Я никогда ещё не была на больничном. Странное ощущение, прежде не испытанное. Да и зачем мне больничный, если я никогда уже не стану хирургом. Нет. Не думать, не думать, не думать.

— Тебя отпустят через пару дней, и мы будем с тобой квиты. Не сомневаюсь, что ты побежишь в больницу, тебя прооперируют, но увы… будет слишком поздно. Ты и сама знаешь, что хирургом уже не станешь. Сухожилия сгибателей заживают долго, особенно после такой задержки, да и нервы повреждены. Если бы тебя смогли прооперировать раньше, исход был бы другим. Какая ирония, ведь Стас тоже пострадал из-за задержки… К счастью, тебе ещё и тридцати нет. Вспомни, что ты сказала моему сыну. «Молодой организм способен на многое. Я знаю, что Стас не отступится и приложит все силы к выздоровлению». Это — твои слова, Валерия. Чувствуешь иронию?

Слова Седова-отца звучали издалека, разносясь в тумане моего сознания неприятным эхом.

Стараясь отгородиться, спрятаться от них, я вернулась в прошлое. В тот момент, когда похититель усадил меня за стол и приказал написать несколько слов.

Я переигрывала свои действия снова и снова.

Я должна была догадаться, что они собираются со мной сделать, и взять карандаш в левую руку. В ЛЕВУЮ РУКУ.

Написать «мама мыла раму» левой рукой, ведь я умею. Не блеск, но терпимо. Хирурги должны хорошо владеть обеими руками, у нас такая работа.

— Левша? — спросил бы похититель.

— Да. — Я бы уверенно кивнула в ответ, тем самым спасая мою мечту.

Предатель-хирург искалечил бы мою левую руку, оставляя правую нетронутой.

Если бы, если бы я догадалась притвориться левшой. Сбежала бы в другую страну, поменяла имя… После длительной реабилитации я бы смогла хоть что-то… Если бы.

— Для меня важно, чтобы ты поняла, почему я так с тобой поступил.

Василий Седов придвинулся, неприятно скрипнув стулом, и вцепился в мой подбородок. Ледяными пальцами, пахнущими кожей и деньгами. Заставил меня повернуть лицо, чтобы встретиться с ним взглядом. В его глазах — чёрная пустота, и из неё можно черпать безумие. Ложками.

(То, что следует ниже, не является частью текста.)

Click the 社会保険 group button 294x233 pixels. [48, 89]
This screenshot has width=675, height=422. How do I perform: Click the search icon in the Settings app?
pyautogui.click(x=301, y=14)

— Мой мальчик искалечен, понимаешь? — Василий старательно выговаривал каждое слово, впечатывая в меня их значение. — Мой единственный наследник. Надежда империи, которую я строил годами. Это — крах. Это — конец света. Я не собираюсь с этим мириться, конец света меня не устраивает. Понимаешь, Валерия? Поэтому, когда такая наглая вертихвостка, как ты, смеет говорить, что молодой организм способен на многое, и рассуждать о характере Стаса, мне это не нравится. Меня это расстраивает. Понимаешь, Валерия? Ты меня очень расстроила, а теперь справедливость восстановлена.

Василий Седов безумен, но мне от этого не легче.

Мстительный, беспощадный, несправедливый мужчина, он жаждал отомстить за аварию сына, за свою беспомощность, и выбрал меня невинной жертвой. Отомстил судьбе в моём лице. Интересно, знает ли об этом Станислав? Хотелось бы верить, что нет.